When I made this beer last year, I threw in some leftover honey malt and loved how it tasted. This time I went up to 10% of the grist with it. The wort smells like honey and the wort is definitely darker than the standard saison wort I make over and over again. Almost brown in the fermenter. I assume it will lighten up but end up darker than previous beers.

Mash Conditions:
Beer was mashed with 5 gallons of water for 60 minutes at 153° F. Some grain clogged the outlet to the valve at the bottom (never happened before…) so I had to pour the mash out into a pot and unclog the port. Vorlauf on about a gallon of the wort to clarify and knock out the grain particles. Batch sparge with another 5 gallons at 170° F. About 9 gallons was collected.

Brewing Procedure:
Beer was brought to a boil quickly and held there for about 70 minutes. No boil additions other than the hops or flowers.
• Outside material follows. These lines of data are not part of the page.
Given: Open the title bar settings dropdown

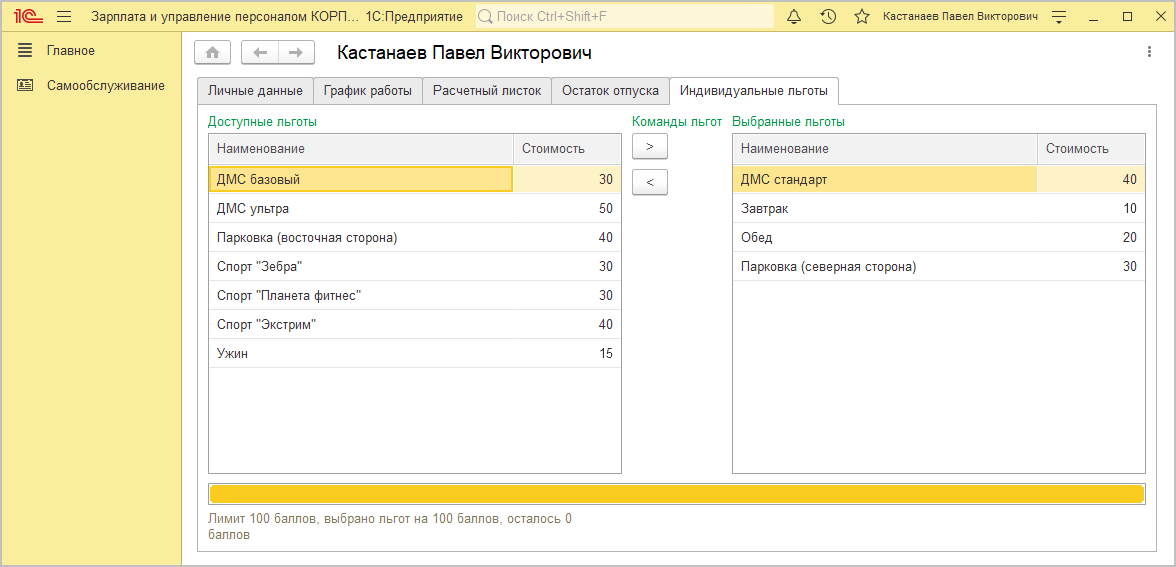Looking at the screenshot, I should [1060, 17].
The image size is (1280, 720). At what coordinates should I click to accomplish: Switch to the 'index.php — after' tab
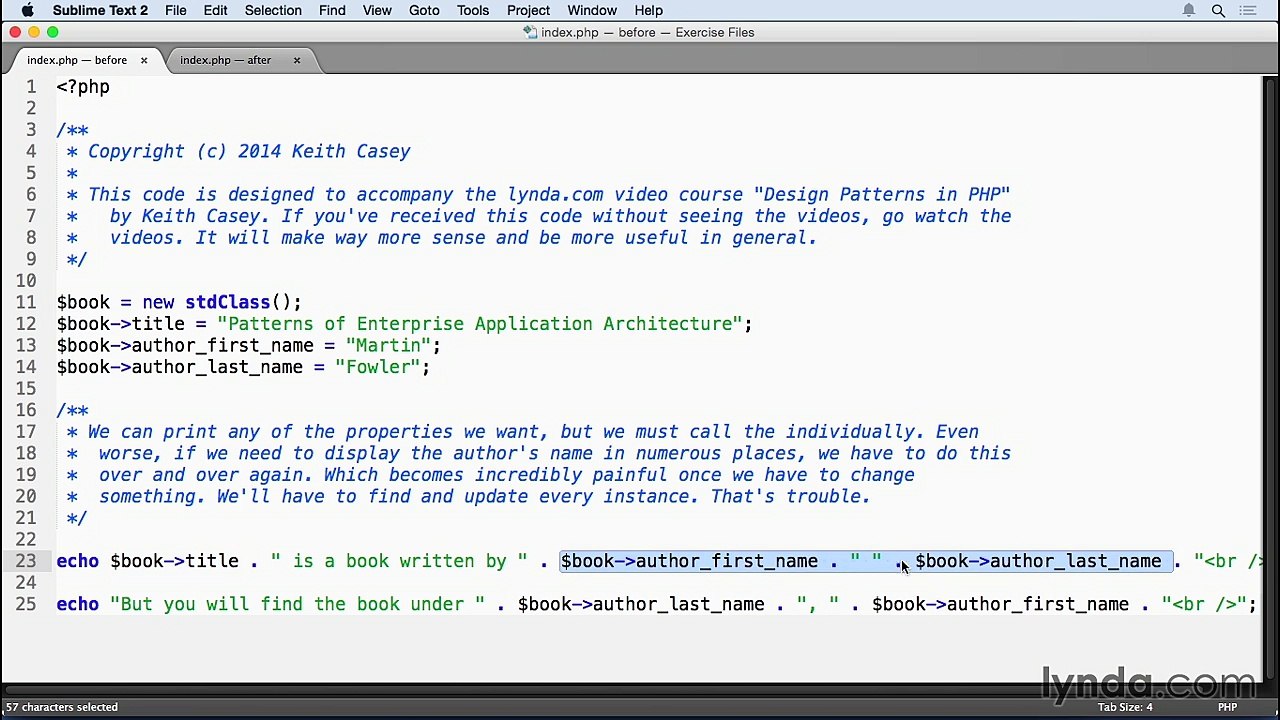click(225, 60)
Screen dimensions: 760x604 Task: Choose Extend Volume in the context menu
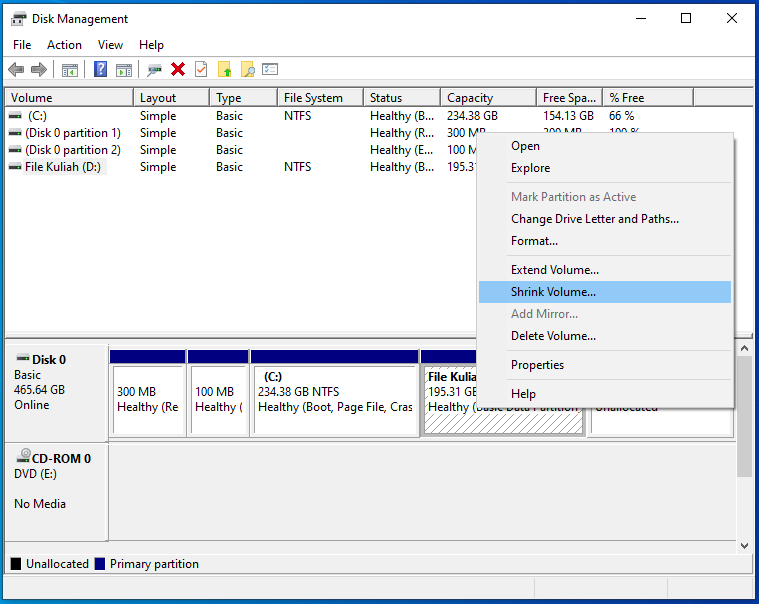[x=554, y=270]
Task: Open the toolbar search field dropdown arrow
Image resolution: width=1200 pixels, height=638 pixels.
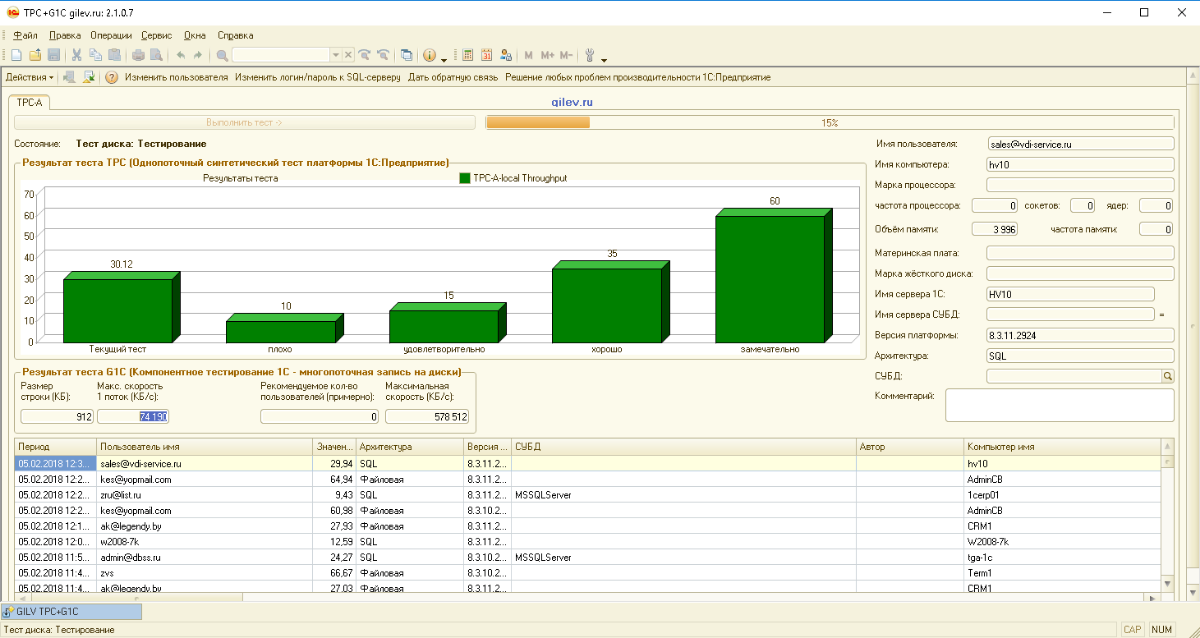Action: 336,55
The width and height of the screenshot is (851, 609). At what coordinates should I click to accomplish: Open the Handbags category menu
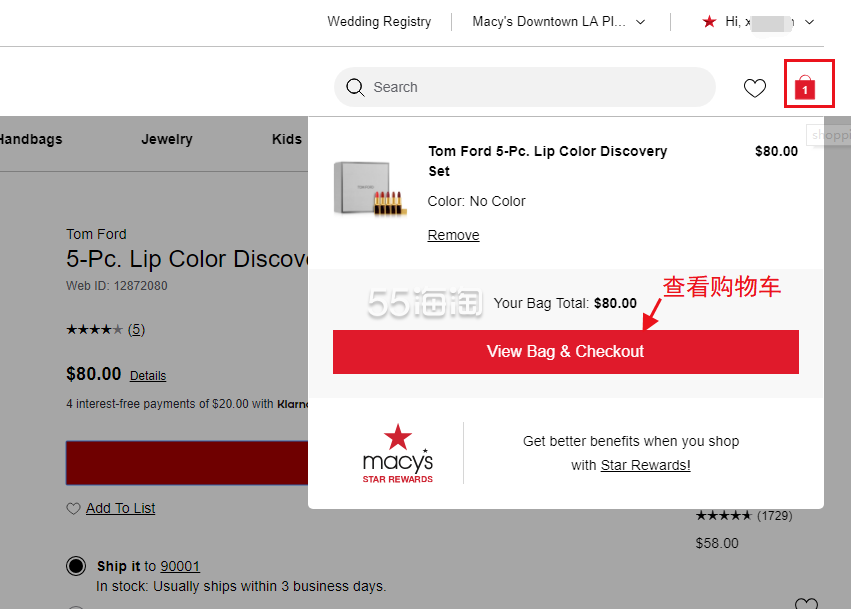point(30,139)
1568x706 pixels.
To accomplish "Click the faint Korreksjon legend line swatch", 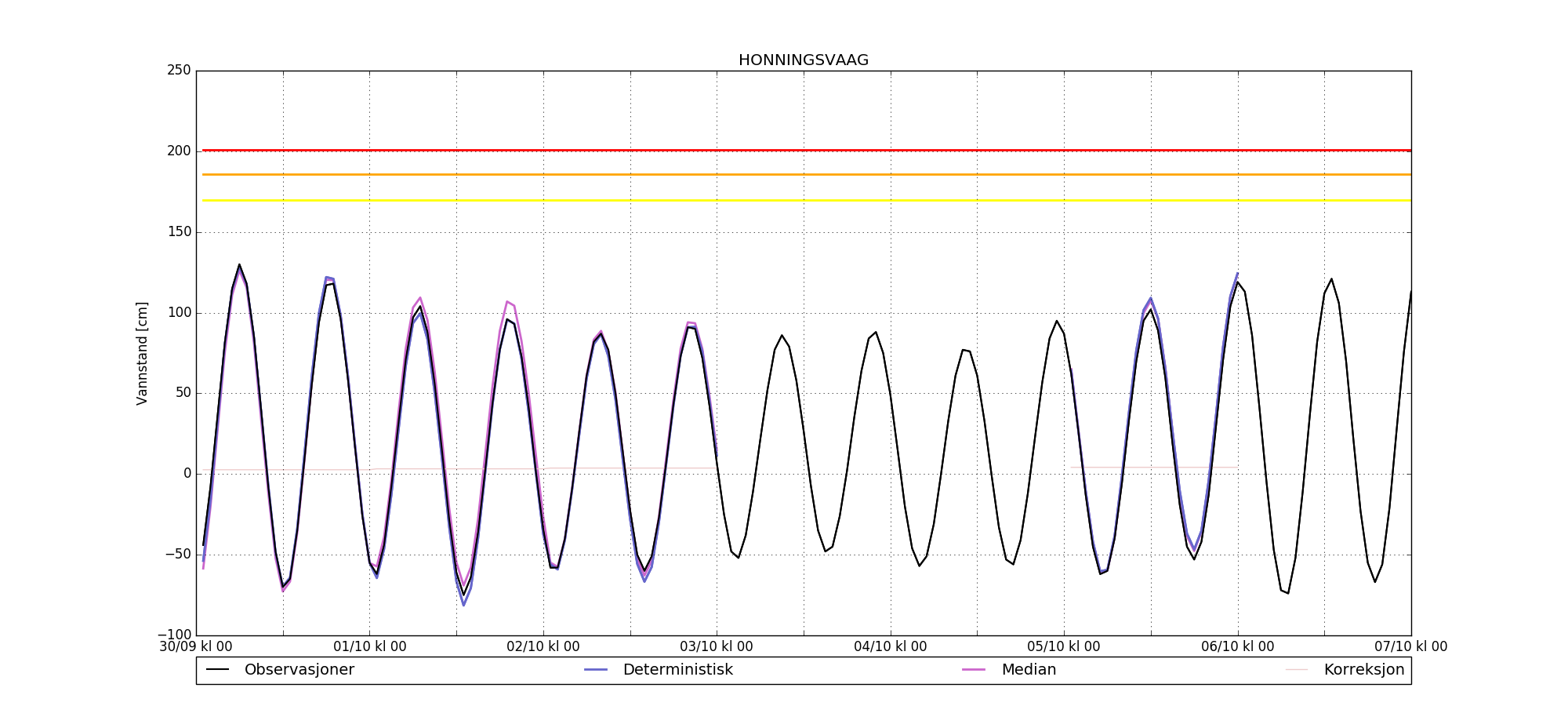I will (1297, 670).
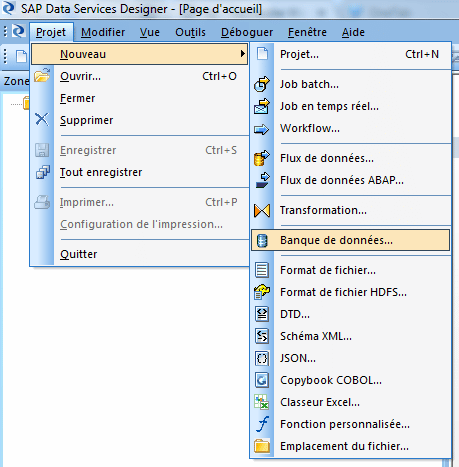
Task: Click the Transformation bowtie icon
Action: (262, 210)
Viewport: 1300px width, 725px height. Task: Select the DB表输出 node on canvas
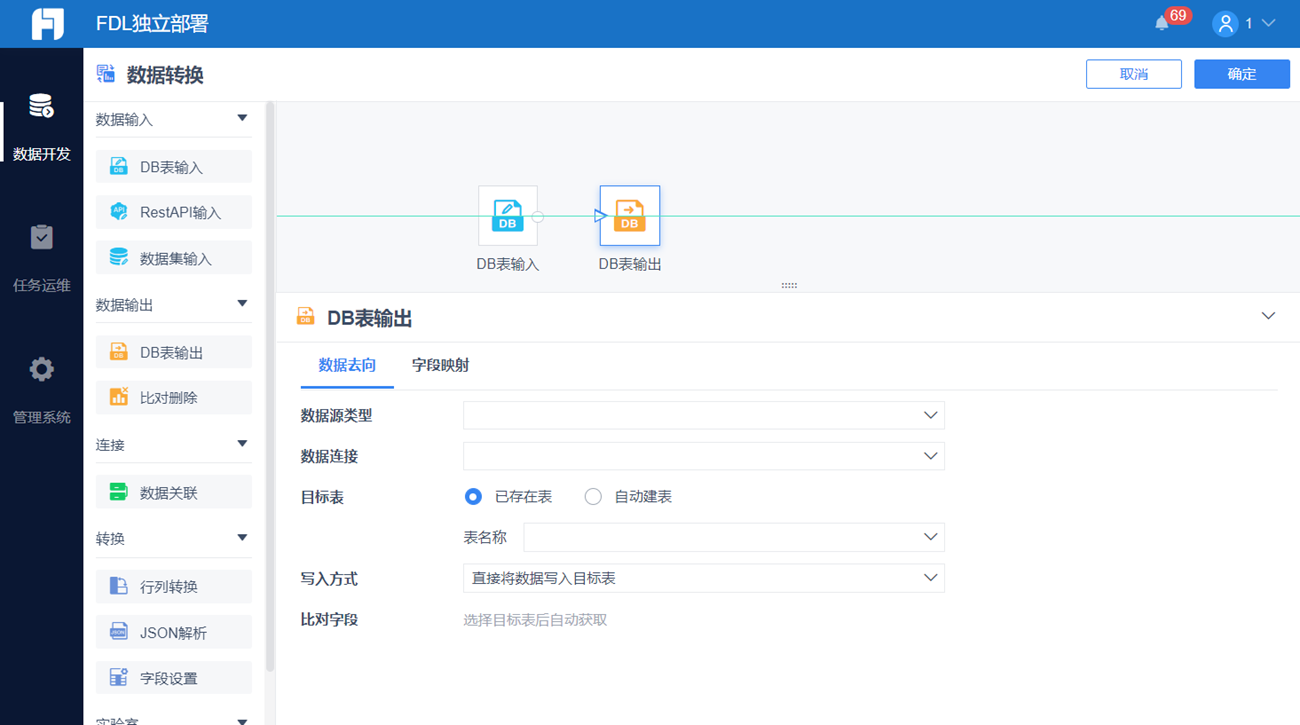630,215
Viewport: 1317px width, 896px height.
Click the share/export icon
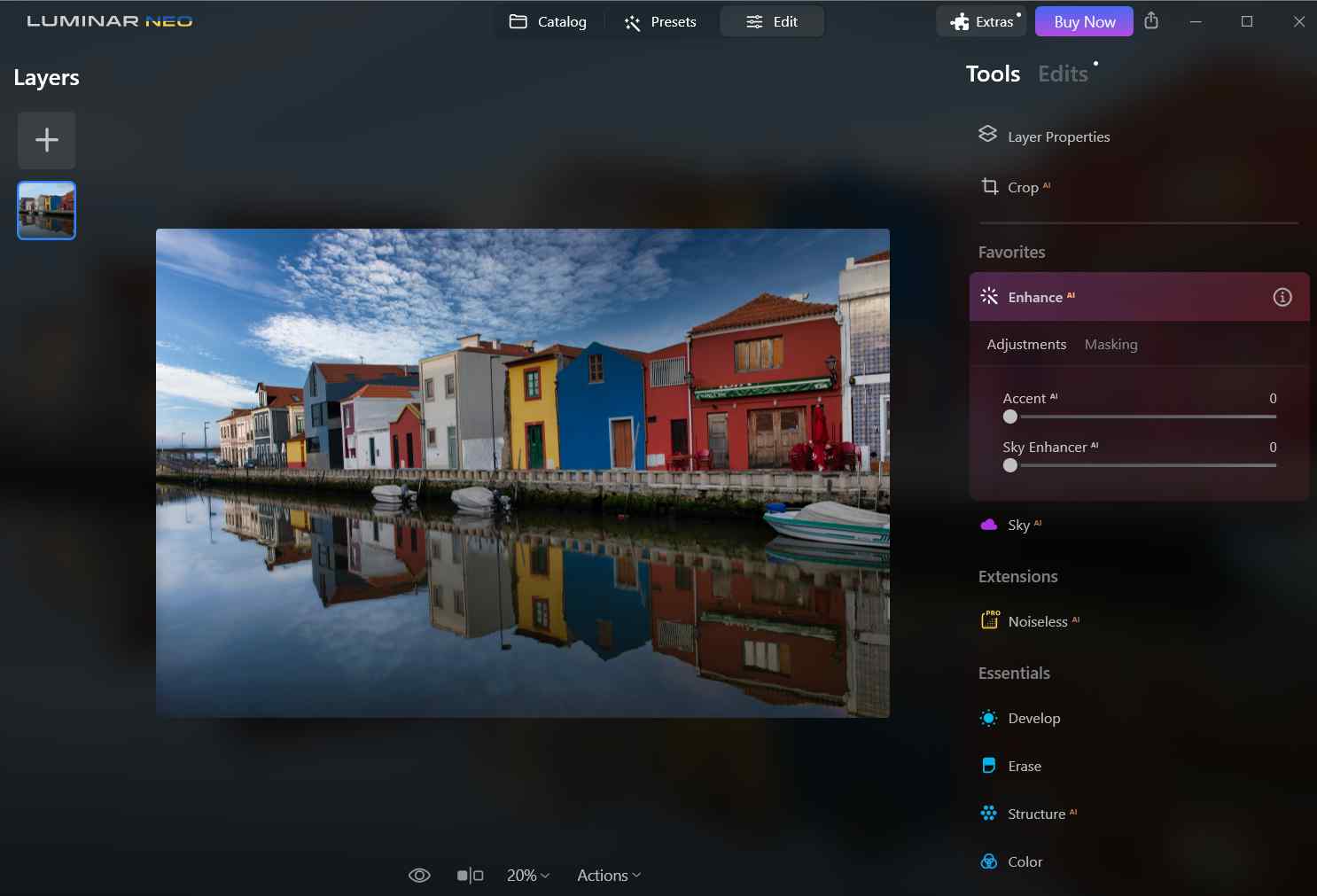[1151, 20]
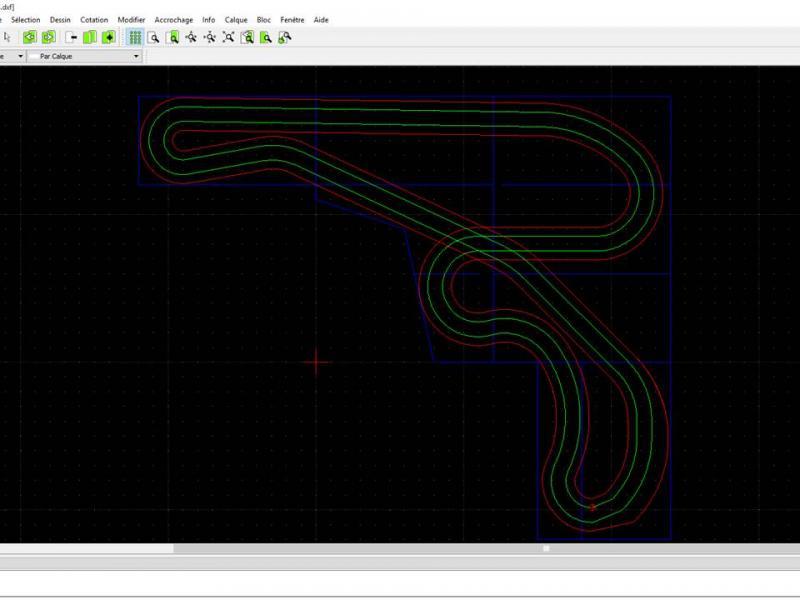800x600 pixels.
Task: Select the arrow pointer tool
Action: (7, 37)
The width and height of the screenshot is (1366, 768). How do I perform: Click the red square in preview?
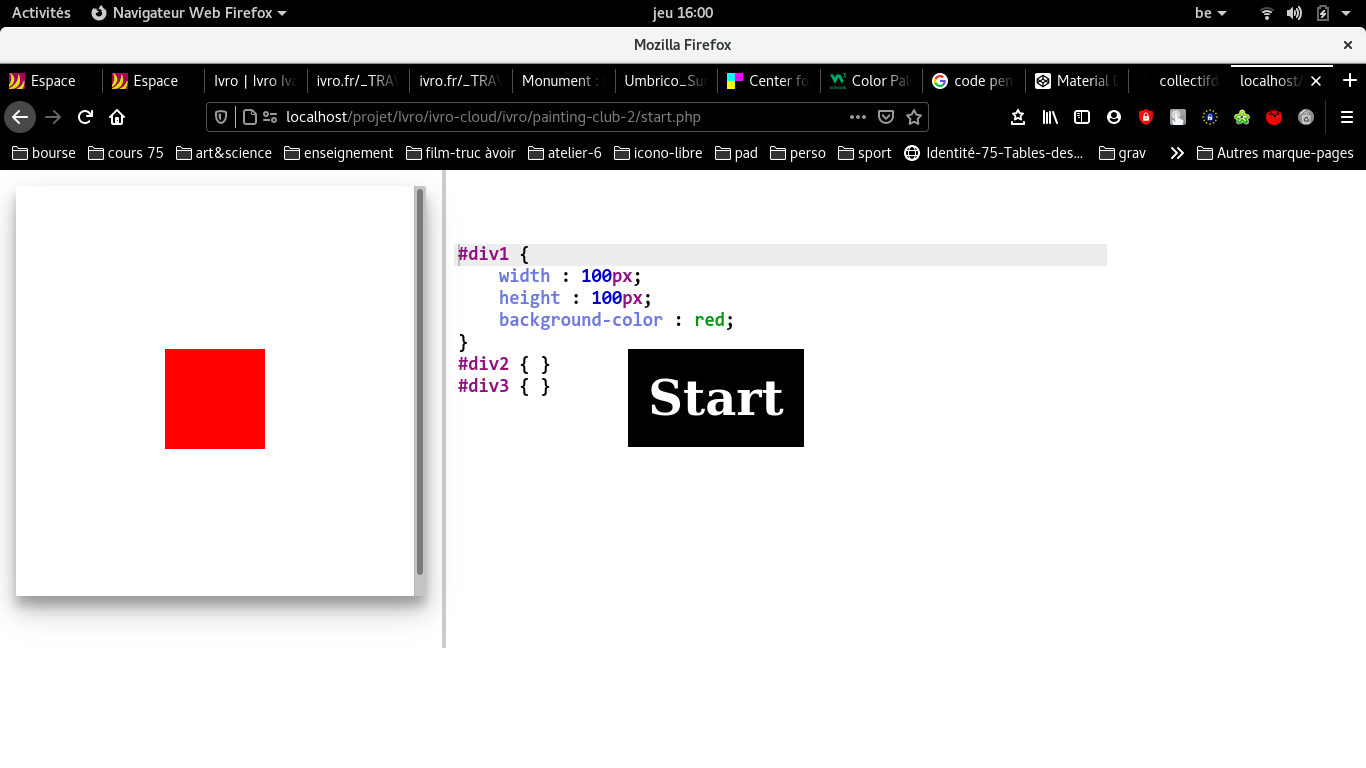[x=215, y=399]
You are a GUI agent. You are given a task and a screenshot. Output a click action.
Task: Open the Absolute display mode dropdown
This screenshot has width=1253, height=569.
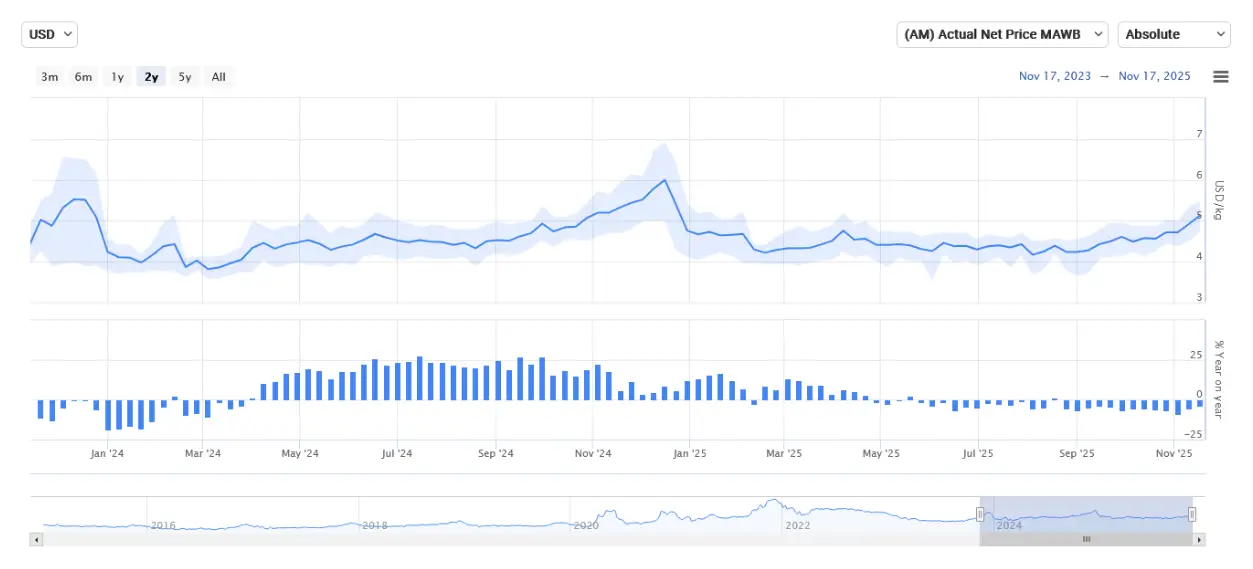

Hop Schedule (and flower):
1 ounce of Czech Saaz at 45 minutes

5 ounces of Dandelion flower heads (some previously frozen some picked that day) added in a hop bag 10 minutes before flame out. Bag was left in the beer during chilling, removed before racking into the fermenter. The frozen flowers had a strong vegetal aroma, like collard greens…so that’s curious. Perhaps fresh picked is the way to go with these, although I won’t know that until I taste it.

Fermentation Conditions:
This received the yeast cake (the whole thing) from the Hibiscus brett saison that was brewed a few week previous. The fermenter with the Hibiscus was drained into a keg and the wort from this beer was added via siphon to the fermenter immediate after. I agitated the fermenter to break up the yeast cake. Just over 5 gallons was transferred. The fermentation took off in a matter of hours. Nice high krausen after a day…aggressively chugging along.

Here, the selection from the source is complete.